The past month has been an incredible time for high-definition releases, including masterful editions of classics like Psycho, The Exorcist, King Kong, Apocalypse Now, The Alien Anthology and Back to the Future but, in way only they can, Criterion has given everyone else a run for their money with their high-definition two-disc set of Akira Kurosawa’s masterpiece, Seven Samurai.
Going all the way back to spine #2 in the collection, this marks the third (not counting laserdisc) release for Seven Samurai. While most of the features are a port of the three-disc DVD edition released in 2006, the picture on the Blu-ray is nothing short of stunning. Combined with an overwhelming collection of supplements, it’s hard to imagine there ever being a finer edition of this film on home video.
Arguably the finest action film of all time, Seven Samurai has been a classic since its original release in 1954. Set in 16th century Japan, it tells the epic story of a village that hired seven ronin to defend against violent bandits. Starring Toshiro Mifune in their seventh (of 16) collaborations, Seven Samurai was remade in America as The Magnificent Seven, though its story has also inspired numerous films including, perhaps most unlikely, Pixar’s A Bug’s Life and it’s influence stretches to this day with a summer full of “team” movies like The Losers, The Expendables, The A-Team and RED.
There’s not much that can be said in a review of the film itself that hasn’t been written in the last six decades, but I’ll preface a focus on the special features by reiterating that Seven Samurai is 100 percent required and rewarding viewing for anyone interesting in cinema on just about any level. Though it still plays shockingly well to a modern audience, the influence and impact of Seven Samurai can’t be underestimated.
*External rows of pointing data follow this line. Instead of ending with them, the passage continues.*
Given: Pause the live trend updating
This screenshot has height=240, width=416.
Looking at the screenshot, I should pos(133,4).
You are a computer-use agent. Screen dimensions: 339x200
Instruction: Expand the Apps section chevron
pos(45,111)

Disc One offers two different commentaries, the first being the Michael Jeck commentary from the company’s original laserdisc release. Jeck (a man I had the pleasure of working with once upon a time at the American Film Institute) knows his Kurosawa through and through and his sharp and insightful facts are well-delivered. He appears on one other Kurosawa track (Throne of Blood), which is equally great.
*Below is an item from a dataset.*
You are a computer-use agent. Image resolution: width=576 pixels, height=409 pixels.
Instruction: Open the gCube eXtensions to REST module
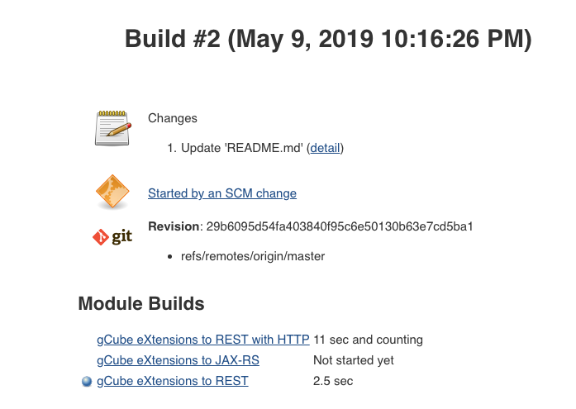click(x=172, y=381)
In addition to Jeck’s track, there’s the new track that was added to the 2006 reissue featuring film scholars David Desser, Joan Mellen, Stephen Prince, Tony Rayns, and Donald Richie, all of whom would be well-worth listening to alone but who, combined, form a rather fantastic mass of information. Though not all recorded in one sitting, there’s something nice and meta about a team of criticdom’s finest tackling an ensemble film like this.
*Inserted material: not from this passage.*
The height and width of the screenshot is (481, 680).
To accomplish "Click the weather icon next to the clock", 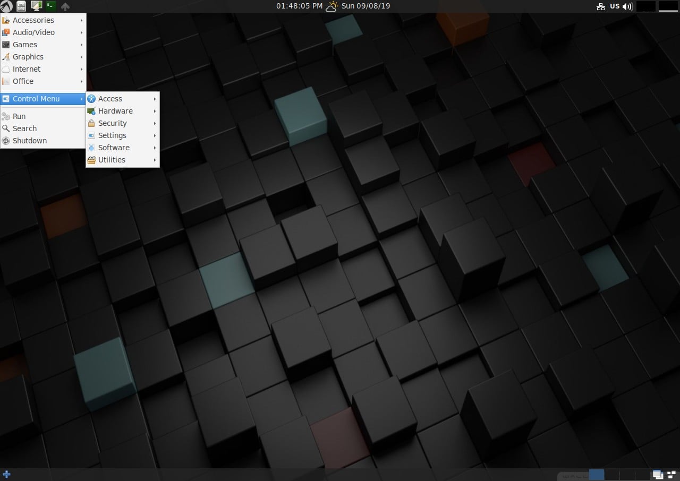I will (332, 6).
Disc Two offers all the supplements (impressively all available in HD), beginning with the Toho-produced Akira Kurosawa: It’s
Wonderful to Create. Created in 2002 and running nearly an hour, the documentary is in Japanese with subtitles and features quite a few interviews with a large number of Seven Samurai’s original talent.
My Life in Cinema, though, may be the most interesting feature, offering a video interview between Kurosawa and fellow filmmaker Nagisa Oshima. Seeing both legends on stage together is enough to give you goosebumps and there’s not a dull moment in the nearly two-hour running time.
Seven Samurai: Origins and Influences is another nearly-hour long affair that goes in depth into Samurai culture and its depiction on film, featuring all of the commentators from the joint audio track.
Rounding out the set is a number of vintage (but HD) trailers and behind the scenes photo and advertising galleries. Off disc, a thick booklet offers essays from Kenneth Turan, Peter Cowie, Philip Kemp, Peggy Chiao, Alain Silver, Stuart Galbraith, Arthur Penn, and Sidney Lumet and an interview with Toshiro Mifune from 1993.
Housed in a cardboard slipcase (a slimmer version of the one used for the 2006 re-release), Seven Samurai is a very attractive package and, already matched by Criterion’s Blu-ray editions of Yojimbo, Sanjuro and Kagemusha, will hopefully find itself surrounded by even more Kurosawa HD upgrades in the near future.